Scegliere le opzioni più sicure per i profili certificato
Quando si configurano i profili certificato SCEP, scegliere le opzioni più sicure supportate dai dispositivi e dall'infrastruttura. Identificare, implementare e seguire le indicazioni di sicurezza consigliate per i dispositivi e l'infrastruttura.
Specificare centralmente l'affinità utente-dispositivo
Specificare manualmente l'affinità utente-dispositivo invece di consentire agli utenti di identificare il dispositivo primario. Non abilitare la configurazione basata sull'utilizzo.

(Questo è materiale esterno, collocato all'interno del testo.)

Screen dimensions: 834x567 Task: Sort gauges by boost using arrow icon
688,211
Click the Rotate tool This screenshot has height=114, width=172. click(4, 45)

Se si usa l'opzione in un profilo certificato SCEP per consentire la registrazione del certificato solo nel dispositivo primario degli utenti, non considerare autorevoli le informazioni raccolte dagli utenti o dal dispositivo. Se si distribuiscono profili certificato SCEP con questa configurazione e un utente amministratore attendibile non specifica l'affinità utente-dispositivo, gli utenti non autorizzati potrebbero ricevere privilegi elevati e ricevere certificati per l'autenticazione.
Nota
Se si abilita la configurazione basata sull'utilizzo, queste informazioni vengono raccolte tramite messaggi di stato. Configuration Manager non protegge i messaggi di stato. Per ridurre questa minaccia, usare la firma SMB o IPsec tra i computer client e il punto di gestione.
Gestire le autorizzazioni del modello di certificato
Non aggiungere le autorizzazioni lettura e registrazione per gli utenti ai modelli di certificato. Non configurare il punto di registrazione del certificato per ignorare il controllo del modello di certificato.
Configuration Manager supporta il controllo aggiuntivo se si aggiungono le autorizzazioni di sicurezza di Lettura e Registrazione per gli utenti. Se l'autenticazione non è possibile, è possibile configurare il punto di registrazione del certificato per ignorare questo controllo. Ma nessuna delle due configurazioni è consigliata.
Per altre informazioni, vedere Pianificazione delle autorizzazioni del modello di certificato per i profili certificato.
Informazioni sulla privacy
È possibile usare i profili certificato per distribuire l'autorità di certificazione radice (CA) e i certificati client e quindi valutare se tali dispositivi diventano conformi dopo che il client ha applicato i profili. Il punto di gestione invia le informazioni di conformità al server del sito e Configuration Manager archivia tali informazioni nel database del sito. Le informazioni di conformità includono le proprietà del certificato, ad esempio il nome del soggetto e l'identificazione personale. Il client crittografa queste informazioni quando vengono inviate al punto di gestione, ma il database del sito non le archivia in un formato crittografato. Le informazioni sulla conformità non vengono inviate a Microsoft.
I profili certificato usano informazioni che Configuration Manager raccolgono usando l'individuazione. Per altre informazioni, vedere Informazioni sulla privacy per l'individuazione.
Per impostazione predefinita, i dispositivi non valutano i profili certificato. È necessario configurare i profili certificato e quindi distribuirli a utenti o dispositivi.
Nota
I certificati rilasciati a utenti o dispositivi potrebbero consentire l'accesso a informazioni riservate.